Being a house sitter is more than rewarding but also comes with a lot of responsibility, think twice before accepting that assignment before your ready!
Being a house sitter imposes a great deal of responsibility. Free accommodation is great and just one of the benefits of house sitting, but you have to remember services are being traded for the privilege to stay in the home owners home. It is not just a free holiday.
There needs to be a high level of understanding on how to maintain a home and animals if there are any. Being a home owner is a lot of work and problems do arise constantly so you need to be flexible and adaptable in those times of need. As the house sitter you need to prepare a plan of action to get these problems fixed in a timely manner when they do arise.
Here are just a few examples from our experiences of being house sitters that may come into play while you are on the job. Termites infestation, problematic tick issues, home owners dinning room table breaking, fly issues, faucet leaking, door broken then fixed only to have another portion of the door broken, dog has constant diarrhea, the list goes on.

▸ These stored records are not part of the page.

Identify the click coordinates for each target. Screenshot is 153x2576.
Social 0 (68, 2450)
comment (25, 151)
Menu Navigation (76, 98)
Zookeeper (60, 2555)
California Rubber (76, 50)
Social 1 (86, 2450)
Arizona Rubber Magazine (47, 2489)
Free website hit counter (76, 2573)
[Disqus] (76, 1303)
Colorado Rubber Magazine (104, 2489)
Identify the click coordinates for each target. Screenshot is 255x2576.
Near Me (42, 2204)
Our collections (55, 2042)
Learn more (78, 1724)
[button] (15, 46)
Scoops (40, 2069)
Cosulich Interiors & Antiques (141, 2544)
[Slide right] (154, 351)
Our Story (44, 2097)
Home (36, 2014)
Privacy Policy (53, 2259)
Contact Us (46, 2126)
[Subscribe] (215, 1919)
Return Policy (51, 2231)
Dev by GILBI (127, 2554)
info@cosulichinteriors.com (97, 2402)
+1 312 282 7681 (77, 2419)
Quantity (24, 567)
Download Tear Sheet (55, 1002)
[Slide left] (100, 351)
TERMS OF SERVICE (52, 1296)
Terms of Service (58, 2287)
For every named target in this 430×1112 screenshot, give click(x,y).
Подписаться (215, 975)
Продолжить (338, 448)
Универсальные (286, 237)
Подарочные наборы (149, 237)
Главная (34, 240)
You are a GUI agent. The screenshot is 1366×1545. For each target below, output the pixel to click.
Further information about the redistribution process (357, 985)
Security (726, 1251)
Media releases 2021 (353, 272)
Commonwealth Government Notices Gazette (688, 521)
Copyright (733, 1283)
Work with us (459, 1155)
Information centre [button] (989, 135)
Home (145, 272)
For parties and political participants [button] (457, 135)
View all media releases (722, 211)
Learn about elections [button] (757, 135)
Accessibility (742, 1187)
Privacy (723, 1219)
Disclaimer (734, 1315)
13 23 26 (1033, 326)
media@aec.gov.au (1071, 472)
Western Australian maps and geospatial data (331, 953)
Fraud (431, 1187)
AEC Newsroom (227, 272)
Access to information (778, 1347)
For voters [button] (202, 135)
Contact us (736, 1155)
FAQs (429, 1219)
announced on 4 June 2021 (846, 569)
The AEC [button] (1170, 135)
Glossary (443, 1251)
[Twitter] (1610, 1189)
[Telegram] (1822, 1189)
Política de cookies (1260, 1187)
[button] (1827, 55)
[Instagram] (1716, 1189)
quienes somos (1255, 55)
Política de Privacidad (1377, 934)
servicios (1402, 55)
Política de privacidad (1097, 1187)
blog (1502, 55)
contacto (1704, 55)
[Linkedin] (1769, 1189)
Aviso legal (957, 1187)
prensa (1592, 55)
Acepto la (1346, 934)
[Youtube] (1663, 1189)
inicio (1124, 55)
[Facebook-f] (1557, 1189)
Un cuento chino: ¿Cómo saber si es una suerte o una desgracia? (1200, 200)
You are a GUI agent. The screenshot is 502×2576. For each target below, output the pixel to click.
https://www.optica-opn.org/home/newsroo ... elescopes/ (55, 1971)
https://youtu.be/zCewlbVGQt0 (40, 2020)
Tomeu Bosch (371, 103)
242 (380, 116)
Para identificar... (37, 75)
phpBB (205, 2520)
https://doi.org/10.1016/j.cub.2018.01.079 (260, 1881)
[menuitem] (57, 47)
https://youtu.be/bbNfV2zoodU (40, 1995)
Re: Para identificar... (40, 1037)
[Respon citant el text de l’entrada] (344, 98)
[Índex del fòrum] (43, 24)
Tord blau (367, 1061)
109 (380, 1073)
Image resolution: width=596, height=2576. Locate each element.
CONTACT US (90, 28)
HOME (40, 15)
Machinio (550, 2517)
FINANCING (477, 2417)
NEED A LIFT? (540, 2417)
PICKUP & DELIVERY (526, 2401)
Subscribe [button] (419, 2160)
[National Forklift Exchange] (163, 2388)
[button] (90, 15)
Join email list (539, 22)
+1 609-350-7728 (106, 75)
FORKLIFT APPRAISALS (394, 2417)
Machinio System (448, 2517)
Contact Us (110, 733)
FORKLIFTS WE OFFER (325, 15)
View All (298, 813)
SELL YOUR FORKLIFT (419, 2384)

It is important that house sitters understand the level of care a home and animal require before agreeing to a job. House sitters should be able to step in to a home and stay on the regular routine of maintenance and pet care. Animals are just like kids, they want to have routine and are in need of great love and affection. If you have never owned a home or animals before I suggest you do research on the subjects before creating your advert online. Here are some helpful webpages to get you started as a house sitter……
Being a house sitter can be a lovely adventure and money saver but it does come with a price of time. If you have time to take great care of the homes and animals then its a win-win for everyone involved.
As a house sitter you should never look at it as just “free accommodation” because in fact it isn’t free, it takes a great deal of your time to manage a home, property, and pets. We all know the saying “time is money” and isn’t that the truth, so please consider these factors before committing to a gig as a house sitter.
If you are new to this amazing community of house sitters, I encourage you to start with small gigs such as adverts with only the home to look after. Once you’ve completed a few of these and are confident move on and try stepping into a home with an animal, perhaps a cat to start since they are typically lower maintenance than a dog. After you have a few of these under your belt you will be a more mature house sitter. Now its time to step into a home with pups and maybe a yard to maintain. By now your confidence as a house sitter should be souring and ready to tackle more responsibility in the house sitting world. 🙂
Happy travels and happy house sitting!